Individual PFAS toxic tort claims for diagnosed cancers or serious organ disease could range from approximately $250,000 for conditions with good prognosis to multiple millions for cancer cases with strong exposure reconstruction and clear causation. Medical monitoring claims for exposed but not-yet-diagnosed individuals could add significant value, particularly if pursued across the 120-square-mile exposure zone. Mass tort aggregation, if viable, could reach hundreds of millions. These ranges are illustrative — every case depends on its specific facts, the strength of the causation proof, and the defendant’s defenses. No lawyer can tell you what your case is worth without reviewing your medical records, your exposure history, and the current state of the law.

Document your residential history in the east metro, gather your complete medical records, do not sign anything from 3M or any claims administrator, do not give recorded statements to corporate representatives, do not post about your diagnosis on social media, and contact an attorney who understands toxic tort litigation for a free consultation. The call costs nothing. The consultation costs nothing. And the sooner you make it, the more evidence will still exist to build your case.

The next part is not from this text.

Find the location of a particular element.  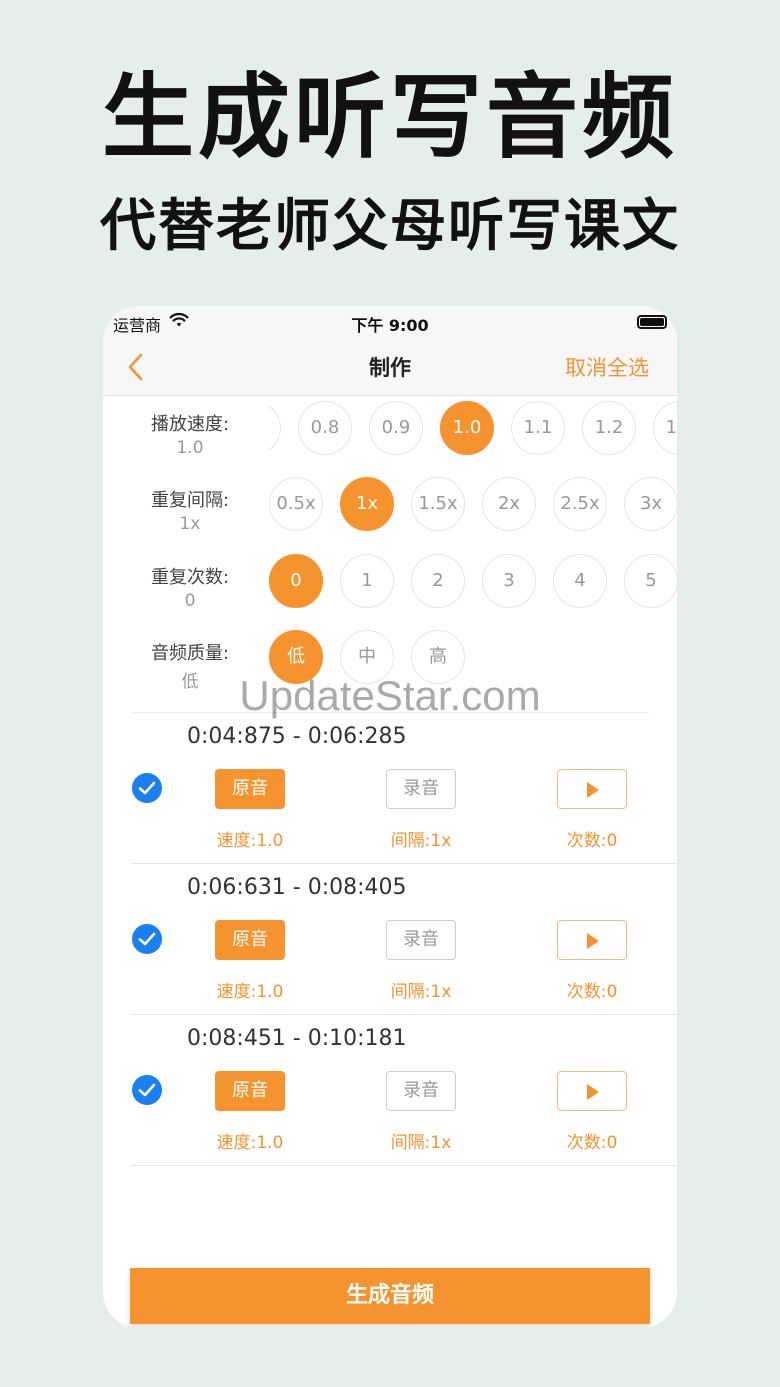

generate-audio-button: 生成音频 is located at coordinates (390, 1296).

Does the $850 million settlement cover my medical bills?

No. The 2018 settlement between the State of Minnesota and 3M funded water treatment infrastructure, environmental investigation, and natural resource restoration. It did not compensate individual residents for personal injuries, medical expenses, lost wages, or pain and suffering. Your medical bills, your cancer treatment, your thyroid medication — those are not covered by the settlement. They are the subject of a separate legal claim that you may have the right to bring.